Generally, the treatment showed safety compared with placebo. The common adverse events — mainly gastrointestinal — were mild to moderate in severity and were mainly associated with treatment initiation, he said.

He explained there was low potential for abuse with buprenorphine/samidorphan based on findings from the Human Abuse Potential Study conducted to mitigate the abuse potential of using buprenorphine. Additionally, there was little evidence of withdrawal and no evidence of dependence in the development program, according to Bloomgren.

“Buprenorphine/samidorphan contains buprenorphine and during an opioid crisis we want to ensure, and we are committed to make every effort that buprenorphine/samidorphan is used in an informed and appropriate manner,” he said. “We’re also very much committed to educating health care providers and patients to the appropriate use of this product in the marketplace and implementing additional post-marketing safety initiatives, which included [Risk Evaluation and Mitigation Strategies].”

PAGE BREAK

Their Risk Evaluation and Mitigation Strategies focuses on mitigating misuse and accidental exposure, Bloomgren explained, and includes a medication guide for patients as well as communication materials, a website and call center for professionals.
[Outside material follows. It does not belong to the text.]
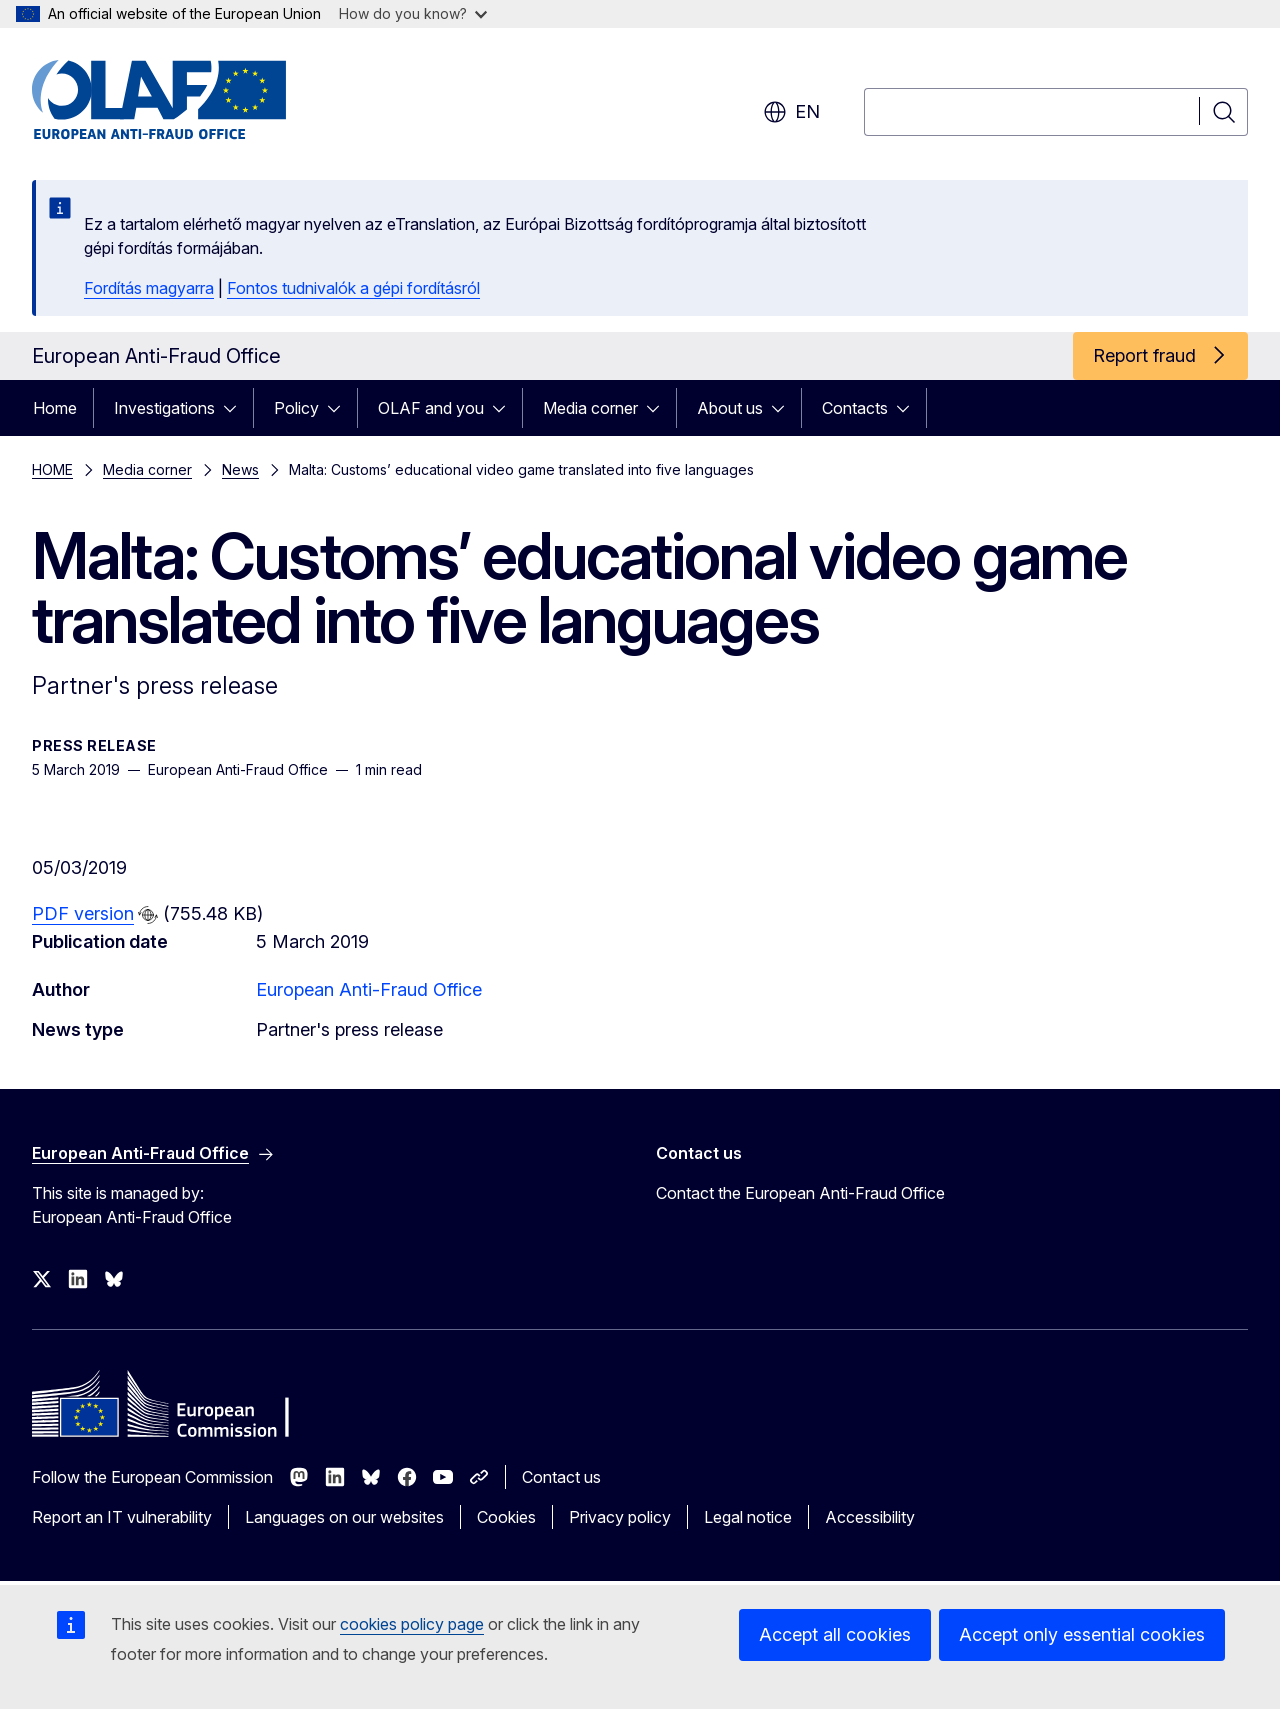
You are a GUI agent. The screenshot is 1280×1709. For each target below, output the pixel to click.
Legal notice (748, 1517)
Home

Sanjay Mathew, MD, from Baylor College of Medicine, shared his clinical perspective and gave his opinion on the benefit-risk profile of the combination.

“In my view, this drug has a positive benefit-risk profile. Its efficacy is comparable to what is available in terms of adjunctive therapy; it offers a new, distinct mechanism of action; and it has a favorable safety profile. In my opinion, [some patients] need these options and as clinicians, we need to have additional options for our patients.” – by Savannah Demko

References:

Fava M, et al. Mol Psychiatry. 2018;doi:10.1038/s41380-018-0284-1.

FDA. New Drug Application 210417 Buprenorphine and Samidorphan for the Adjunctive Treatment of Major Depressive Disorder. https://www.fda.gov/downloads/AdvisoryCommittees /CommitteesMeetingMaterials/Drugs/PsychopharmacologicDrugsAdvisoryCommittee/UCM624537.pdf. Accessed on Nov. 1, 2018.

Thase ME, et al. Abstract W34. Presented at: American Society of Clinical Psychopharmacology Annual Meeting; May 29-June 1, 2018; Miami Beach, Fla.

Disclosures: Healio Psychiatry was unable to confirm relevant financial disclosures at the time of publication.